[Start]
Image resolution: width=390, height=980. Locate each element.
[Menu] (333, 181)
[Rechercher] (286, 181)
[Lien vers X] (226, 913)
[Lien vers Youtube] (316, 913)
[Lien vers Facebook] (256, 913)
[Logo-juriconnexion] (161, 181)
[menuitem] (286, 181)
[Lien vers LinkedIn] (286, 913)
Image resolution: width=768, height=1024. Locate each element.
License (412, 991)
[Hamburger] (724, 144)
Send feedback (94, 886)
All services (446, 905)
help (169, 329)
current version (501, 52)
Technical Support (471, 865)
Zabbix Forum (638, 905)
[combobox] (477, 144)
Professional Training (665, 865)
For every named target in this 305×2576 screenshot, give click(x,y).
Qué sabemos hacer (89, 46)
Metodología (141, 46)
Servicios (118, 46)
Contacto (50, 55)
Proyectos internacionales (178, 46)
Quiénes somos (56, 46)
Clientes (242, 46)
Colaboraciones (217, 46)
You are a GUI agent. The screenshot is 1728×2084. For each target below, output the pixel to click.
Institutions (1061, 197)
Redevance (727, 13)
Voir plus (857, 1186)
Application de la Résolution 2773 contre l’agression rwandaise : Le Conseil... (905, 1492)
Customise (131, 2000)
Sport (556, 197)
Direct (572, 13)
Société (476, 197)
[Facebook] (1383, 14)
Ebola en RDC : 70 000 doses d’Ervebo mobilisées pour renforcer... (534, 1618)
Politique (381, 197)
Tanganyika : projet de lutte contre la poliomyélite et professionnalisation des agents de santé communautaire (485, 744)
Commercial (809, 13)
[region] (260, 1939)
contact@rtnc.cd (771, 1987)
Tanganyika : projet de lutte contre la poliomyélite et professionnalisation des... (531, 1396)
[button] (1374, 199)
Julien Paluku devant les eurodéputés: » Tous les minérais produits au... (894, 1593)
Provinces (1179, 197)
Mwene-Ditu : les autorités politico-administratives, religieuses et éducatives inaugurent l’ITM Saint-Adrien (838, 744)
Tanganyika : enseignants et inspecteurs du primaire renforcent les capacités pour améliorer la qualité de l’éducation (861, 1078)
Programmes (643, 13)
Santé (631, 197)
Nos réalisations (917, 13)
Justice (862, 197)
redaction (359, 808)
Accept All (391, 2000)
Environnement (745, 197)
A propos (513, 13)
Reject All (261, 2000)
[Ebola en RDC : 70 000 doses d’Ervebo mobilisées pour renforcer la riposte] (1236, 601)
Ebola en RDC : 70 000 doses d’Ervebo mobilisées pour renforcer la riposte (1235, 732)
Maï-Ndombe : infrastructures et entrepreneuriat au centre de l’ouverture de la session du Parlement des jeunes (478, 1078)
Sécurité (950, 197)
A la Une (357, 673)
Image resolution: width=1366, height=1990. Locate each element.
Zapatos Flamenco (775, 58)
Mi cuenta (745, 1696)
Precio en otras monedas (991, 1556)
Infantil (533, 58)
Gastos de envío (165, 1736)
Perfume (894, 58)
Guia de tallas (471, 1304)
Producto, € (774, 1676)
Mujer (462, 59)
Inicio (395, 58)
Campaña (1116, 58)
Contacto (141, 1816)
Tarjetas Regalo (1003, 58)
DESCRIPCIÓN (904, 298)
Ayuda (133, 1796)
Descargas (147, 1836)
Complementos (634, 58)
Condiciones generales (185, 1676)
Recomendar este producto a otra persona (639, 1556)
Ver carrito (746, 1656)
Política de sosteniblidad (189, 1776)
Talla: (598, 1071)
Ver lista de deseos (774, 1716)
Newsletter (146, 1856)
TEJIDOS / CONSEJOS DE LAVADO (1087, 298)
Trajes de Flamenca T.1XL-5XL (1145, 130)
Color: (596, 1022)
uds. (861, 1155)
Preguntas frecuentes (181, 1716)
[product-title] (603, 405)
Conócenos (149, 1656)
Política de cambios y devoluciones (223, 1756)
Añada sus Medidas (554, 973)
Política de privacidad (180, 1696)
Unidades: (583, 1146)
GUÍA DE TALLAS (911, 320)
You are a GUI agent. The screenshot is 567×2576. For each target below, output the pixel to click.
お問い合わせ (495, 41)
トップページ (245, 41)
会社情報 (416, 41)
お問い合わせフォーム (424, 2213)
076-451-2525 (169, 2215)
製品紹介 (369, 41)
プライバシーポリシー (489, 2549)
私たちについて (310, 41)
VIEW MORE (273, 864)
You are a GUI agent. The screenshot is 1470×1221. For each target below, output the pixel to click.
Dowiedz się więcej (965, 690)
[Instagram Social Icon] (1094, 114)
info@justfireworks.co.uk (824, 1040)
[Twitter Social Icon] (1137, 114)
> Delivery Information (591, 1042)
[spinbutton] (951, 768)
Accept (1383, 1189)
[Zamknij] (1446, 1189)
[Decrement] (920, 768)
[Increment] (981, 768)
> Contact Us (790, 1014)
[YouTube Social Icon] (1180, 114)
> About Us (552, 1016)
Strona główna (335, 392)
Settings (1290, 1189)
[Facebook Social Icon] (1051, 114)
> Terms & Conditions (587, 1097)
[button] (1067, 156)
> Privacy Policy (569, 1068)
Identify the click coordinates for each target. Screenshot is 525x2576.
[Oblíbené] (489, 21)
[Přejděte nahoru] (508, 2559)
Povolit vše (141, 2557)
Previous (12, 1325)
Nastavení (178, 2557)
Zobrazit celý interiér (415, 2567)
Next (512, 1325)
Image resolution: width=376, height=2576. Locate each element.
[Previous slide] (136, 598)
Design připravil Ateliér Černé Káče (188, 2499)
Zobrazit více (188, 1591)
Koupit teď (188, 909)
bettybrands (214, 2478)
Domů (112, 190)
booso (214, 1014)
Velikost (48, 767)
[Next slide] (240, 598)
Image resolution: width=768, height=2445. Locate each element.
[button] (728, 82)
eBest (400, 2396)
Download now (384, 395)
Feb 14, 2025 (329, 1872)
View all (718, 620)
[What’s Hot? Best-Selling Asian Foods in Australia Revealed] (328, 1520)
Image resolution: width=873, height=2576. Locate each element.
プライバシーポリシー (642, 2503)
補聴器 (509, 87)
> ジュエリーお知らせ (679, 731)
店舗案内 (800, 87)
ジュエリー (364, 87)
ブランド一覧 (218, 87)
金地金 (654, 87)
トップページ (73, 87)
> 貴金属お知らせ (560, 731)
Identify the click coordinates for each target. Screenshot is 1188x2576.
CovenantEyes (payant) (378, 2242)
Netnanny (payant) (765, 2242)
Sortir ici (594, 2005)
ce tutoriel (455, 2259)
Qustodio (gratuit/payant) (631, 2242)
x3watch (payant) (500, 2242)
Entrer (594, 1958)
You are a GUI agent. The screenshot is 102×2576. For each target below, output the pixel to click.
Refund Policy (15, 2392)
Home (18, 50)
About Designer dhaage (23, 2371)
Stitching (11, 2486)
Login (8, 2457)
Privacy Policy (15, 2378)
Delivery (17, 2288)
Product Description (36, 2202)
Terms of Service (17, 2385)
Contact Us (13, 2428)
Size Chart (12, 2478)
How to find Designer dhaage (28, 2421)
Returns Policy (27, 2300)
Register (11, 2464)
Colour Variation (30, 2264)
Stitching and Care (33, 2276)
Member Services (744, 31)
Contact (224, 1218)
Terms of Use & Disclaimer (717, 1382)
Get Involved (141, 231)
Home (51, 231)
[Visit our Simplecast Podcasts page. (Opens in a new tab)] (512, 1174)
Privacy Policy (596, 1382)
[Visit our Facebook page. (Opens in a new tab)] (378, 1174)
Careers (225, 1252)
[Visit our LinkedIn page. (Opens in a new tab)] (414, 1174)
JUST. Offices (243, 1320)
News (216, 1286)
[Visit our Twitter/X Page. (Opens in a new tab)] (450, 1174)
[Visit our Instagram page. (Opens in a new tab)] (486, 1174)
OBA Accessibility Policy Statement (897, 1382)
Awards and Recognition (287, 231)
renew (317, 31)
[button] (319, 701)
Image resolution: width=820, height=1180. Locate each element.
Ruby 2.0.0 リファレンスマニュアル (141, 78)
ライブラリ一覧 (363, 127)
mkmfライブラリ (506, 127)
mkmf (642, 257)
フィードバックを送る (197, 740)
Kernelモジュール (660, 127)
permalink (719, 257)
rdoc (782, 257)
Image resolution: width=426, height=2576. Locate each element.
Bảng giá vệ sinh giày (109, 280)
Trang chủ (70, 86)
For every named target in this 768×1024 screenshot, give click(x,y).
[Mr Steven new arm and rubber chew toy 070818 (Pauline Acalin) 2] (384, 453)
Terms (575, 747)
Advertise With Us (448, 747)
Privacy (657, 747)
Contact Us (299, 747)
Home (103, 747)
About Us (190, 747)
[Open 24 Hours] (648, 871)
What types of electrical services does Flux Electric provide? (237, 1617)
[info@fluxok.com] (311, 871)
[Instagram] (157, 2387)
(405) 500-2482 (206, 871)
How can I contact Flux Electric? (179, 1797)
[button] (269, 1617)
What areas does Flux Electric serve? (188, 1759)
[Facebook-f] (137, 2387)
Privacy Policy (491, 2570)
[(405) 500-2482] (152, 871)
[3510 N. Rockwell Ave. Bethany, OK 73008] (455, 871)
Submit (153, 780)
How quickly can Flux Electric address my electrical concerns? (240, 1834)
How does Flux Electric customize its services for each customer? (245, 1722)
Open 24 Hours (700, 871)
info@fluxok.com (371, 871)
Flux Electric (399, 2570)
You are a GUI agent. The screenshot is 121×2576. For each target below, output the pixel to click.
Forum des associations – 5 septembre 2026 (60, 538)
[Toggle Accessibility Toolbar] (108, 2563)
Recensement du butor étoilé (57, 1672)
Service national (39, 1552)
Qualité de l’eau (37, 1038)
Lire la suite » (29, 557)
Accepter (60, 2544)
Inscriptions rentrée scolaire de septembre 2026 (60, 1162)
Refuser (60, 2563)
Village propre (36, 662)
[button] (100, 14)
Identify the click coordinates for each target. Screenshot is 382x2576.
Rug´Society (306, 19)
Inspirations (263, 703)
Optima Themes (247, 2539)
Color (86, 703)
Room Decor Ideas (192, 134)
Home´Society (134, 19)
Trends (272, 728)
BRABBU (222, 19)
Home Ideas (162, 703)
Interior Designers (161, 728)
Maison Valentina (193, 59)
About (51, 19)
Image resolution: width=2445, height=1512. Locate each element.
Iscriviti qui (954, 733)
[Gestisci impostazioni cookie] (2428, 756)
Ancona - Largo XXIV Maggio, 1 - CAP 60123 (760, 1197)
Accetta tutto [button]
[End]
Lay out as a numbered list the lines of the listing starting at the line that contains "[Instagram] (157, 2387)" and ending at the final line of the listing, leaving out any blank lines.

1. [Instagram] (157, 2387)
2. (405) 500-2482 (206, 871)
3. How can I contact Flux Electric? (179, 1797)
4. [button] (269, 1617)
5. What areas does Flux Electric serve? (188, 1759)
6. [Facebook-f] (137, 2387)
7. Privacy Policy (491, 2570)
8. [(405) 500-2482] (152, 871)
9. [3510 N. Rockwell Ave. Bethany, OK 73008] (455, 871)
10. Submit (153, 780)
11. How quickly can Flux Electric address my electrical concerns? (240, 1834)
12. How does Flux Electric customize its services for each customer? (245, 1722)
13. Open 24 Hours (700, 871)
14. info@fluxok.com (371, 871)
15. Flux Electric (399, 2570)
16. You are a GUI agent. The screenshot is 121×2576. For each target below, output the pixel to click.
17. Forum des associations – 5 septembre 2026 (60, 538)
18. [Toggle Accessibility Toolbar] (108, 2563)
19. Recensement du butor étoilé (57, 1672)
20. Service national (39, 1552)
21. Qualité de l’eau (37, 1038)
22. Lire la suite » (29, 557)
23. Accepter (60, 2544)
24. Inscriptions rentrée scolaire de septembre 2026 (60, 1162)
25. Refuser (60, 2563)
26. Village propre (36, 662)
27. [button] (100, 14)
28. Identify the click coordinates for each target. Screenshot is 382x2576.
29. Rug´Society (306, 19)
30. Inspirations (263, 703)
31. Optima Themes (247, 2539)
32. Color (86, 703)
33. Room Decor Ideas (192, 134)
34. Home´Society (134, 19)
35. Trends (272, 728)
36. BRABBU (222, 19)
37. Home Ideas (162, 703)
38. Interior Designers (161, 728)
39. Maison Valentina (193, 59)
40. About (51, 19)
41. Image resolution: width=2445, height=1512. Locate each element.
42. Iscriviti qui (954, 733)
43. [Gestisci impostazioni cookie] (2428, 756)
44. Ancona - Largo XXIV Maggio, 1 - CAP 60123 (760, 1197)
45. Accetta tutto [button]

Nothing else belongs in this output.